2019-01-11 11:32:26,896+0100 DEBUG otopi.context context._executeMethod:143
method exception
Traceback (most recent call last):
File "/tmp/ovirt-PBFI2dyoDO/pythonlib/otopi/context.py", line 133, in
_executeMethod
method['method']()
File
"/tmp/ovirt-PBFI2dyoDO/otopi-plugins/ovirt-host-deploy/vdsm/packages.py",
line 175, in _start
self.services.state('ovirt-imageio-daemon', True)

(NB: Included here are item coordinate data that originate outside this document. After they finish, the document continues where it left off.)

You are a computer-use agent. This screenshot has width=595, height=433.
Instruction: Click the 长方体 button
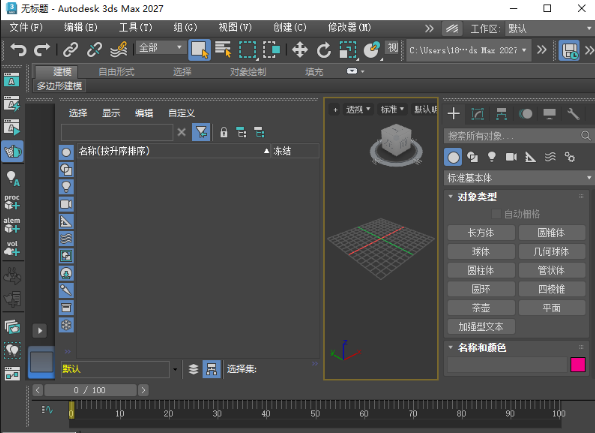tap(481, 233)
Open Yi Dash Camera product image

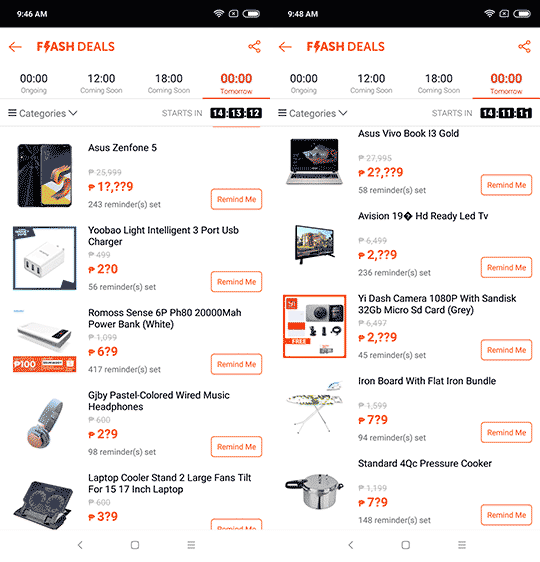pyautogui.click(x=315, y=326)
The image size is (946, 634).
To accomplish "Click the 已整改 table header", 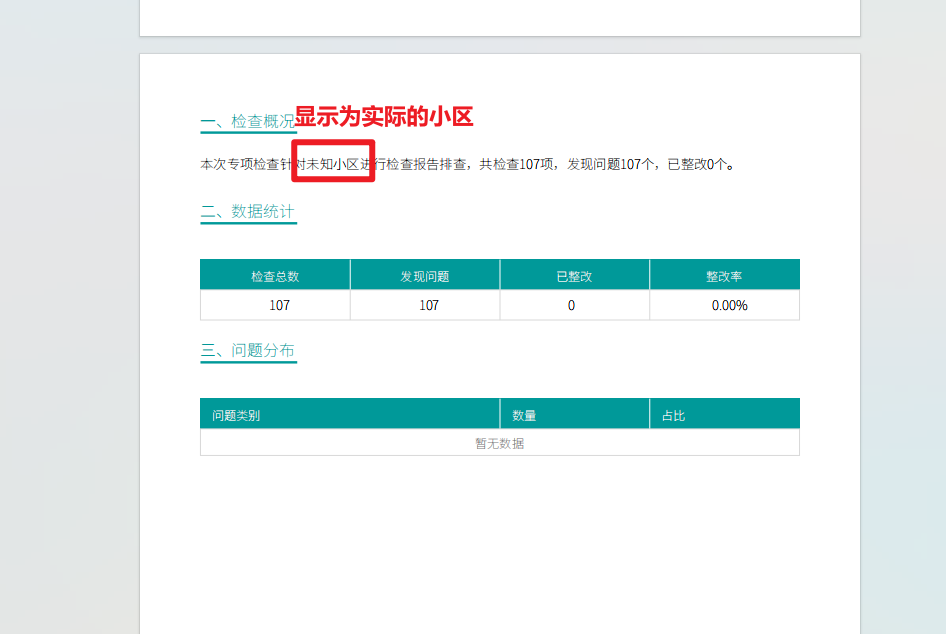I will point(574,274).
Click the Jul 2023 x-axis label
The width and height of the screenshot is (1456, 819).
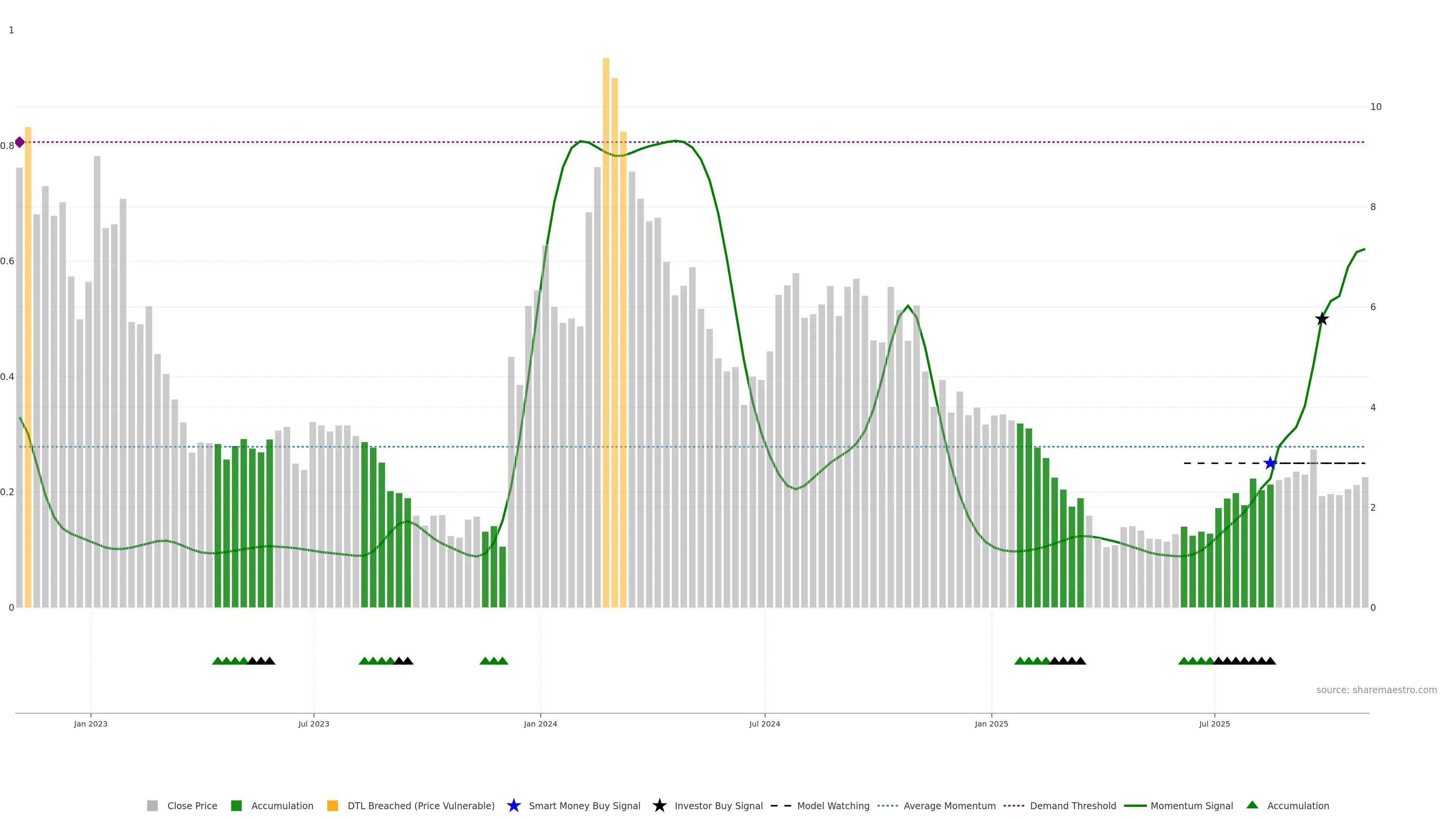tap(314, 723)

File "/tmp/ovirt-PBFI2dyoDO/otopi-plugins/otopi/services/systemd.py",
line 141, in state
service=name,
RuntimeError: Failed to start service 'ovirt-imageio-daemon'
2019-01-11 11:32:26,898+0100 ERROR otopi.context context._executeMethod:152
Failed to execute stage 'Closing up': Failed to start service
'ovirt-imageio-daemon'
2019-01-11 11:32:26,899+0100 DEBUG otopi.plugins.otopi.dialog.machine
dialog.__logString:204 DIALOG:SEND **%EventEnd STAGE closeup METHOD
otopi.plugins.ovirt_host_deploy.vdsm.packages.Plugin._start
(odeploycons.packages.vdsm.started)
The reason:
[root@ov4301 ~]# systemctl status ovirt-imageio-daemon -l
● ovirt-imageio-daemon.service - oVirt ImageIO Daemon
Loaded: loaded (/usr/lib/systemd/system/ovirt-imageio-daemon.service;
disabled; vendor preset: disabled)
Active: failed (Result: start-limit) since Fri 2019-01-11 11:32:29 CET;
27min ago
Process: 11625 ExecStart=/usr/bin/ovirt-imageio-daemon (code=exited,
status=1/FAILURE)
Main PID: 11625 (code=exited, status=1/FAILURE)

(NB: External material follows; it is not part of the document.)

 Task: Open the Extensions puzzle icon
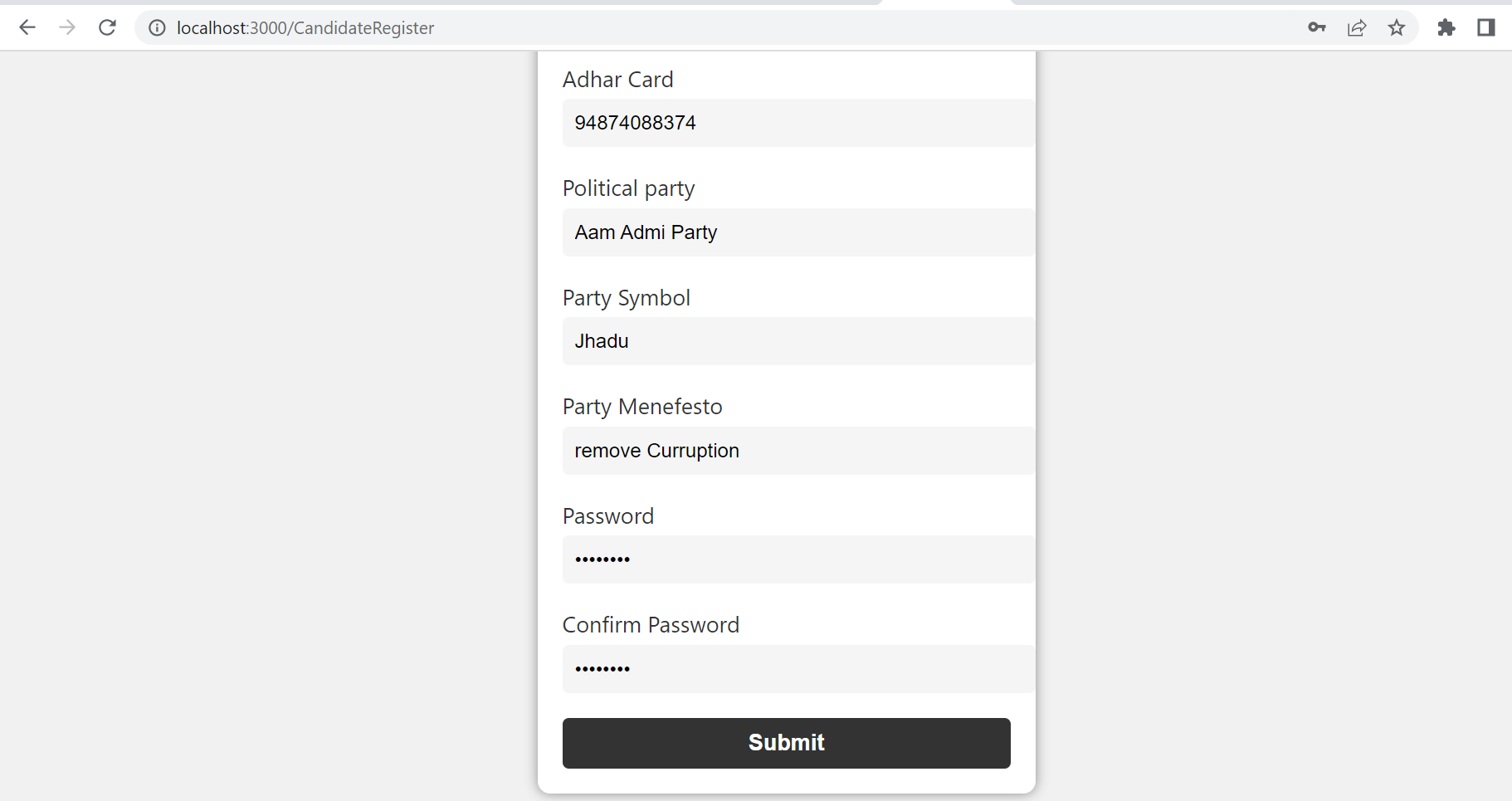pos(1447,27)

Jan 11 11:32:29 ov4301.localdomain.local systemd[1]:
ovirt-imageio-daemon.service: main process exited, code=exited,
status=1/FAILURE
Jan 11 11:32:29 ov4301.localdomain.local systemd[1]: Failed to start oVirt
ImageIO Daemon.
Jan 11 11:32:29 ov4301.localdomain.local systemd[1]: Unit
ovirt-imageio-daemon.service entered failed state.
Jan 11 11:32:29 ov4301.localdomain.local systemd[1]:
ovirt-imageio-daemon.service failed.
Jan 11 11:32:29 ov4301.localdomain.local systemd[1]:
ovirt-imageio-daemon.service holdoff time over, scheduling restart.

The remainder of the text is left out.